Many of the apple and pear trees in the garden have set an incredible amount of fruit this year. So much so that, even though the fruits are only partially developed, several branches have snapped off due to the weight. In order to avoid further damage we have carried out fruit thinning in late July, reducing the crop to one fruit per cluster. It is still not too late to do this job if you think your own fruit trees may be in danger of loosing branches in this way.
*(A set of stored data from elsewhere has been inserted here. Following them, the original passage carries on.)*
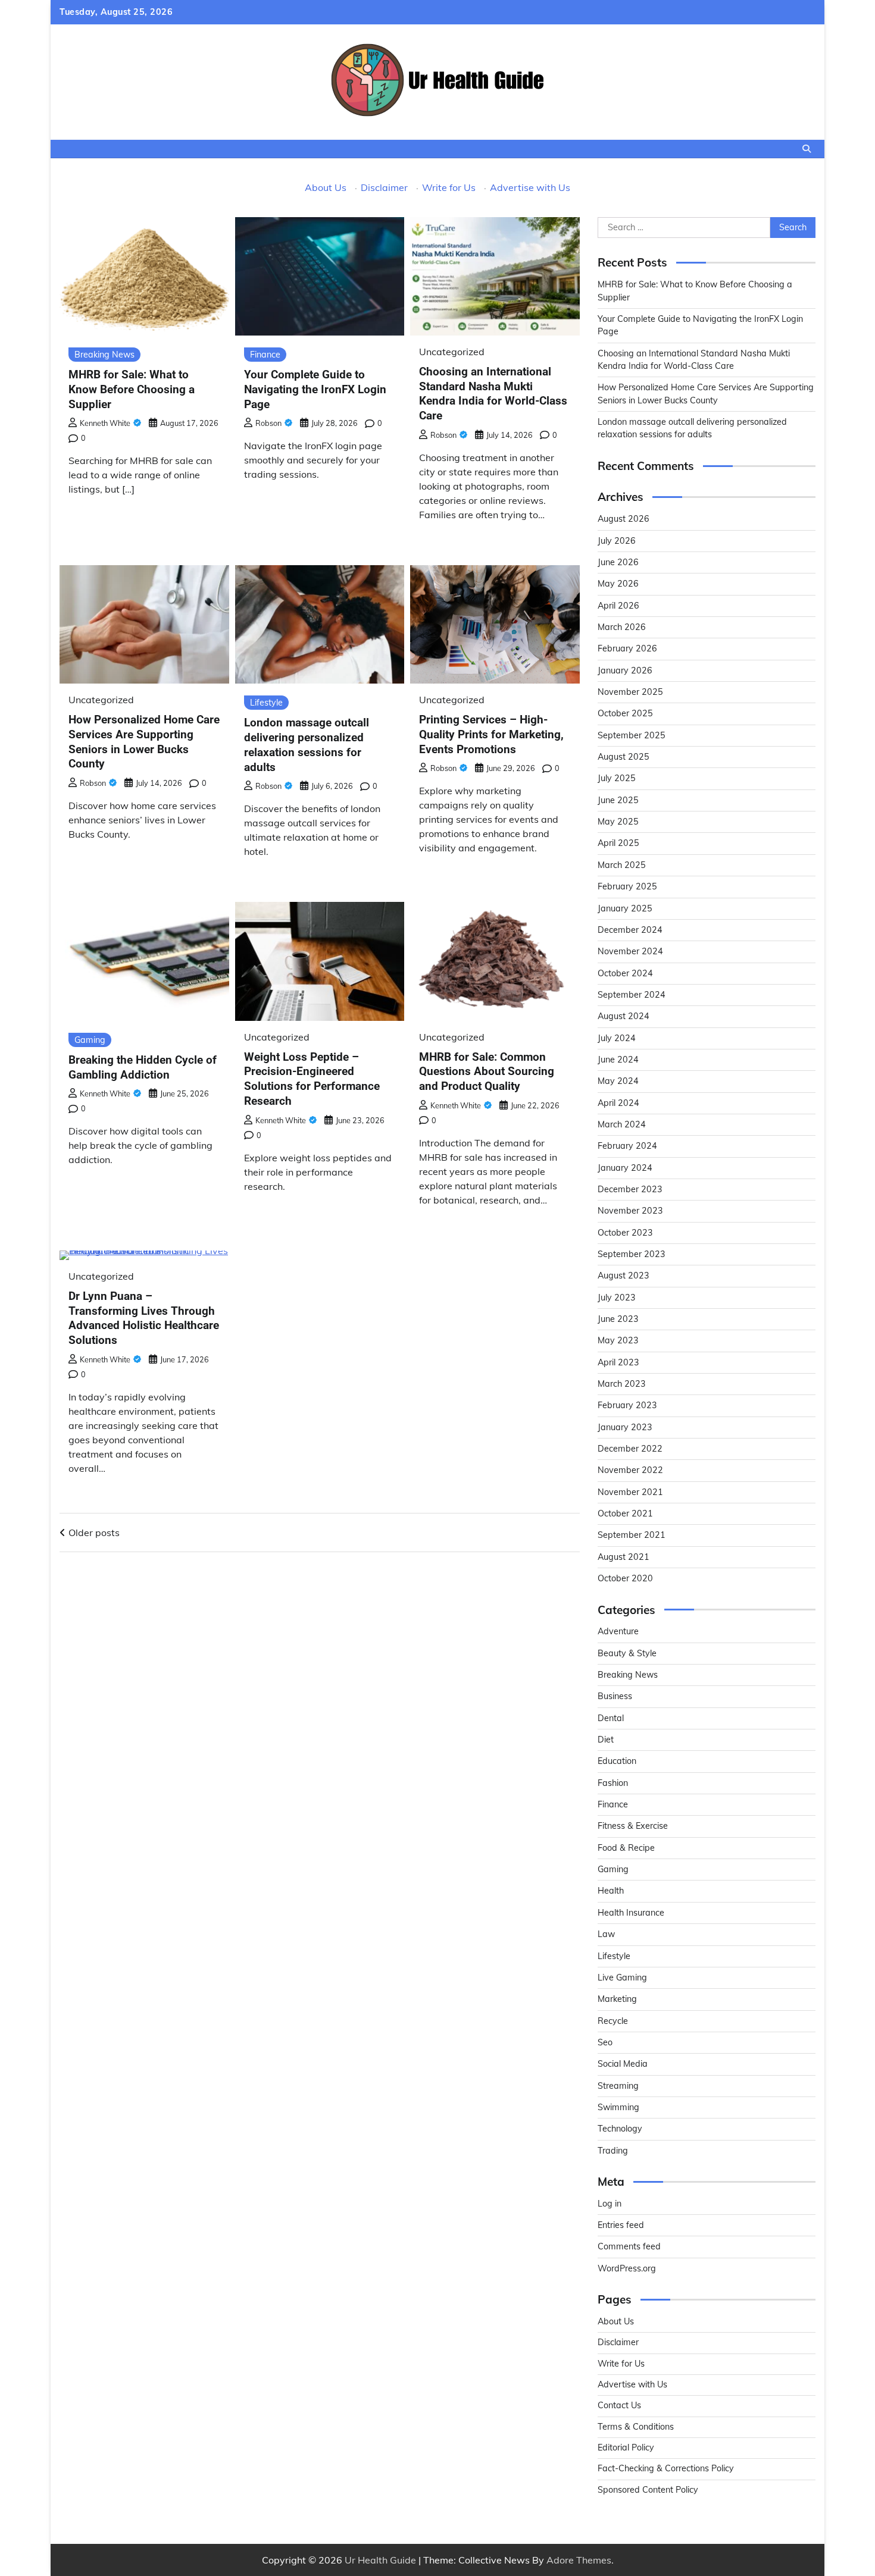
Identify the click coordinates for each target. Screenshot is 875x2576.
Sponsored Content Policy (648, 2489)
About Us (325, 187)
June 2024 (618, 1059)
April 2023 (618, 1362)
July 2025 (617, 778)
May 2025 (618, 821)
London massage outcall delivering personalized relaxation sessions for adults (306, 744)
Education (617, 1761)
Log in (609, 2203)
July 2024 (617, 1038)
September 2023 (631, 1254)
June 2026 (618, 562)
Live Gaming (622, 1977)
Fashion (613, 1783)
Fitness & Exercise (633, 1825)
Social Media (623, 2063)
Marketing (617, 1999)
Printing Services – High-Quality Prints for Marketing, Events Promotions (491, 734)
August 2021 (623, 1557)
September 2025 (631, 735)
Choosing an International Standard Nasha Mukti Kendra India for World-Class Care (493, 393)
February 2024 (627, 1145)
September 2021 (631, 1535)
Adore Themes (578, 2560)
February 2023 (627, 1405)
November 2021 (630, 1492)
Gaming (89, 1040)
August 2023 (623, 1275)
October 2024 (625, 973)
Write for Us (449, 187)
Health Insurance (631, 1912)
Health (611, 1890)
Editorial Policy (626, 2447)
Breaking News (104, 354)
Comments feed (629, 2246)
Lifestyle (266, 702)
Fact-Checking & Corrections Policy (666, 2468)
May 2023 (618, 1340)
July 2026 (617, 540)
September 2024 (631, 994)
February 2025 (627, 886)
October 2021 (625, 1513)
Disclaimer (384, 187)
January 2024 (625, 1167)
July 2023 (617, 1297)
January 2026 (625, 670)
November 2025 (630, 692)
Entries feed (621, 2225)
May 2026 (618, 583)
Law (606, 1934)
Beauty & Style (627, 1653)
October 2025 (625, 713)
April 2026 (618, 605)
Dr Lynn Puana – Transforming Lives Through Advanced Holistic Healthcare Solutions (143, 1318)
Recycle (613, 2021)
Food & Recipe (626, 1847)
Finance (265, 354)
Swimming (618, 2107)
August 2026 (623, 518)
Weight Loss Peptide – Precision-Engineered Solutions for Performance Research (312, 1079)
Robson (268, 423)
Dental (611, 1718)
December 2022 (630, 1448)
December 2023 (630, 1189)
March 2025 (622, 865)
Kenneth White (105, 423)
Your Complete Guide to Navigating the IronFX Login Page (315, 389)
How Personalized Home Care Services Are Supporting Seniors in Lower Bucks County (144, 741)
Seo (605, 2042)
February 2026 (627, 648)
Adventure (618, 1631)
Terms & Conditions (636, 2426)
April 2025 (618, 843)
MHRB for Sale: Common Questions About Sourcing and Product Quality (486, 1071)
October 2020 (625, 1578)
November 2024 (630, 951)
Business (615, 1696)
Summer pruning of apple and pear trees is needed in order to restrict the growth and maintain the form of trained trees such as cordon and espalier. Summer pruning can also be carried out on untrained trees that have become too vigorous. Summer pruning checks root growth and encourages development of fruit buds near to the base of the shoots. Extra light and air is allowed into the tree which ripens wood, encourages well coloured fruit and helps to prevent disease.
In order to carry out this type of pruning, cut back laterals of the current season’s growth that are longer than 12 inches (30 cm) to 3 or 4 buds from the base. For detailed information about fruit tree pruning consult a good book such as The RHS’s The Fruit Garden Displayed.
This month I will be hedge cutting, as well as continuing to keep weeds under control. Keep sowing quick growing crops such as lettuce and carrots, there should still be time to see these reach a usable size this season.
Please note: images have been removed from this pages because some of them may have been used without permission.